[Problem to work on]: Search the records for "computer" and copy each line that holds it.

---------- Data provided

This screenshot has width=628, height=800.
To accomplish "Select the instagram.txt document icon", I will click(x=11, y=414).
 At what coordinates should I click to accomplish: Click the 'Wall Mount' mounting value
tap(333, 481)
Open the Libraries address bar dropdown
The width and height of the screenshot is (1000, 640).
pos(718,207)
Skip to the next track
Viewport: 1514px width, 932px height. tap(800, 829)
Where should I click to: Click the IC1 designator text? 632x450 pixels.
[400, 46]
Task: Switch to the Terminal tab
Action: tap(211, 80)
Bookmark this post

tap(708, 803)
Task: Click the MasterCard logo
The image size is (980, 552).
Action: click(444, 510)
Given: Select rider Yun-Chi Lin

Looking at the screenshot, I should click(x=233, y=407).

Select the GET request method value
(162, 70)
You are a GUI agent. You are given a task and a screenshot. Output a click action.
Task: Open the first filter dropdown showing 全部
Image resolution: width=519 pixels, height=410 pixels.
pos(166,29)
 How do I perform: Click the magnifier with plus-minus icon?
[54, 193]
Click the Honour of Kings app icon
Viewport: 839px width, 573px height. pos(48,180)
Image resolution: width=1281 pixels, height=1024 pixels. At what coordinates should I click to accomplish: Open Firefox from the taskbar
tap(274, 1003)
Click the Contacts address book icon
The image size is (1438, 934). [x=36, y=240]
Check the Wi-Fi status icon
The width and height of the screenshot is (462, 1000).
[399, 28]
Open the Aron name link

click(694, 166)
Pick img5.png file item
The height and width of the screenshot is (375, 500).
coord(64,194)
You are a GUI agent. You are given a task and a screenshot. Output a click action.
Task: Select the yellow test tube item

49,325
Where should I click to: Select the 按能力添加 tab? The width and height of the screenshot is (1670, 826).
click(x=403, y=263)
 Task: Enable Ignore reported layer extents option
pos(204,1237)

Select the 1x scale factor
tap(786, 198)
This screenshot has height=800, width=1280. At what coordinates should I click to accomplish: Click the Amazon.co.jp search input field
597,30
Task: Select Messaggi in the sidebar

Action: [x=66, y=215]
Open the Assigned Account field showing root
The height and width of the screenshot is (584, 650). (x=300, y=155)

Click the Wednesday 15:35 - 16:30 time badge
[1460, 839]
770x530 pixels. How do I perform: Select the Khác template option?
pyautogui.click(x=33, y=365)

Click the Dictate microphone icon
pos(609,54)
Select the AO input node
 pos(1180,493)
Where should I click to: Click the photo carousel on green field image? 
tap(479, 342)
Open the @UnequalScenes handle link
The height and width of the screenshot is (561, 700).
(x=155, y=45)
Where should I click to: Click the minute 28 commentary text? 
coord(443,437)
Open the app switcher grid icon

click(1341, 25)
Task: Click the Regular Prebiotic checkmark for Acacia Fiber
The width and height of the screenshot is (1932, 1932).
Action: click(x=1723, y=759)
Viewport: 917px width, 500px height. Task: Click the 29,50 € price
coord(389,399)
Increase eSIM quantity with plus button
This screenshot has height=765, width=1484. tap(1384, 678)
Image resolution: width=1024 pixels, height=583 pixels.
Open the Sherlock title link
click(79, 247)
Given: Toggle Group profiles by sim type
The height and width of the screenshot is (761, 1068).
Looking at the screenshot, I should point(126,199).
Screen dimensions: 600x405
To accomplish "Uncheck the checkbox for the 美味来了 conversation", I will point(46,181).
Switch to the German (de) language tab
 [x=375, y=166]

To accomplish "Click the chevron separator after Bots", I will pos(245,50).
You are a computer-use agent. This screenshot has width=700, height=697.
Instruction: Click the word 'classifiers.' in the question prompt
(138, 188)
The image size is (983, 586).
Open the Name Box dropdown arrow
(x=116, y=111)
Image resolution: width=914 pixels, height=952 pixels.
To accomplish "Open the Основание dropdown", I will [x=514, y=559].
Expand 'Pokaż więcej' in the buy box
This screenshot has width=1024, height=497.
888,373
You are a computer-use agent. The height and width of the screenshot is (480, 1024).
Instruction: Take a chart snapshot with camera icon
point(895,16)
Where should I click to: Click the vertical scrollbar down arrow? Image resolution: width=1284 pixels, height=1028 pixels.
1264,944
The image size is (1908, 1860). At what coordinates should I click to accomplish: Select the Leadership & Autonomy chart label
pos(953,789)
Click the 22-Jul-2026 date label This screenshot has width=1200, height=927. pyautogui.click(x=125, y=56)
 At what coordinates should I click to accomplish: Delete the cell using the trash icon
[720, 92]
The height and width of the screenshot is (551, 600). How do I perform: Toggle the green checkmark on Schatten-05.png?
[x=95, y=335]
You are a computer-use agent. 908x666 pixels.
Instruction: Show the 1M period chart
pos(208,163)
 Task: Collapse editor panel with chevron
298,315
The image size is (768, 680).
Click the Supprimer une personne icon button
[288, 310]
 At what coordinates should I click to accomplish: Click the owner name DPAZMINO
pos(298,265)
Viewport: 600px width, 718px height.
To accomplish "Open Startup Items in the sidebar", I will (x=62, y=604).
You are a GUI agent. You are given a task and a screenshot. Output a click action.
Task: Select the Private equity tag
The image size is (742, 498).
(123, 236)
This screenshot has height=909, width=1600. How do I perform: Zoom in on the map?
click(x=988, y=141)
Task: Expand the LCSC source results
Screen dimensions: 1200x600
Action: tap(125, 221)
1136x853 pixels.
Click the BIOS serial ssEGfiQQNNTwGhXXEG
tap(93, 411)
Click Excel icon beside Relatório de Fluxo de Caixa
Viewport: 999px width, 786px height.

--------------------

[Your solution]:
You are a computer-use agent. This screenshot has width=700, height=697.
You are a computer-use agent. The height and width of the screenshot is (480, 1024).
You are a computer-use agent. 908x666 pixels.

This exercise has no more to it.